T-PLS shows exceptionally fast model-fitting time that scales very easily to large datasets (**Fig. 4A**). In the largest training dataset size of 512 people (256 sessions of ITC and 256 sessions of risky choice), T-PLS took 2 hours and 10 minutes on average to finish 10-fold cross validation training. PCR-LASSO was 28 times slower than T-PLS, taking 2.3 days. LASSO was already taking close to 2 weeks for 256 participants and was too expensive to compute for larger dataset sizes. Importantly, when the fitting time per-participant was assessed, T-PLS was the only algorithm that maintained a constant model fitting speed (~15 seconds), whereas PCR-LASSO and LASSO show increasing fitting time per-subject as dataset size increases (**Fig. 4B**). For PCR-LASSO, this increase in fitting time per-subject is likely because PCA requires inversion operations on the variance covariance matrix of X, which quadratically increases in size until the number of observations matches the number of variables. For LASSO, this increase in fitting time per-subject is also likely due to calculation of gradients based on matrix operations. T-PLS, in contrast, only requires vector calculations, for which only the number of variables is the dominating factor. The speed of T-PLS will prove useful for large-scale neuroimaging studies as well as studies that may train many different predictors for different behaviors or mental constructs. In addition, since T-PLS only has to be fit once, this will provide an even greater benefit in computational time.
=-=-=
• **To-do list**
**1)** Decide whether each statement agrees with the T-PLS passage: (a) PCR-LASSO was 28 times slower than T-PLS. (b) LASSO was run on the largest dataset size of 512 people. (c) T-PLS took more time per participant as the dataset grew. Answer yes or no for each, and quote the deciding words.
**2)** Pick up the T-PLS passage after its last sentence and keep writing.
The material after this passage comes from a separate source.

• **Raw data**
=-=-=
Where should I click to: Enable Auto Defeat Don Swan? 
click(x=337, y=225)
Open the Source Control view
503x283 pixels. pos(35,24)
=-=-=
• **The replies**
**1)**
(a) Yes: "PCR-LASSO was 28 times slower than T-PLS, taking 2.3 days."
(b) No: "was too expensive to compute for larger dataset sizes."
(c) No: "T-PLS was the only algorithm that maintained a constant model fitting speed (~15 seconds)"

**2)**
### Memory Usage

T-PLS also uses a very minimal amount of memory compared to other algorithms. (**Fig. 4C**). We broke down memory usage into three parts: default RAM for loading the statistical program, RAM for loading the data, and RAM for computing the model from the data. The first two parts are the same across all algorithms as they all need to load the program and the data. The differences across algorithms come from the differences in RAM usage for model computation. T-PLS used the least amount of computation memory, followed by LASSO and PCR-LASSO.

We again found that T-PLS was the most scalable out of all three algorithms (**Fig. 4D**). T-PLS’s computation RAM usage converges to about the same amount as RAM needed for loading the data (1.75 times -> 0.95 times as dataset size increases). This is likely because T-PLS requires a mean-centered copy of the data matrix. Should researchers want, they can mean-center the data beforehand and use even less memory for T-PLS (this feature is available in the provided statistical packages). In contrast, LASSO’s RAM usage for computation ranged from 2.6 times to 2.2 times the data RAM size, while PCR-LASSO’s RAM usage for computation increased rapidly as dataset size increased (3 times -> 4.9 times).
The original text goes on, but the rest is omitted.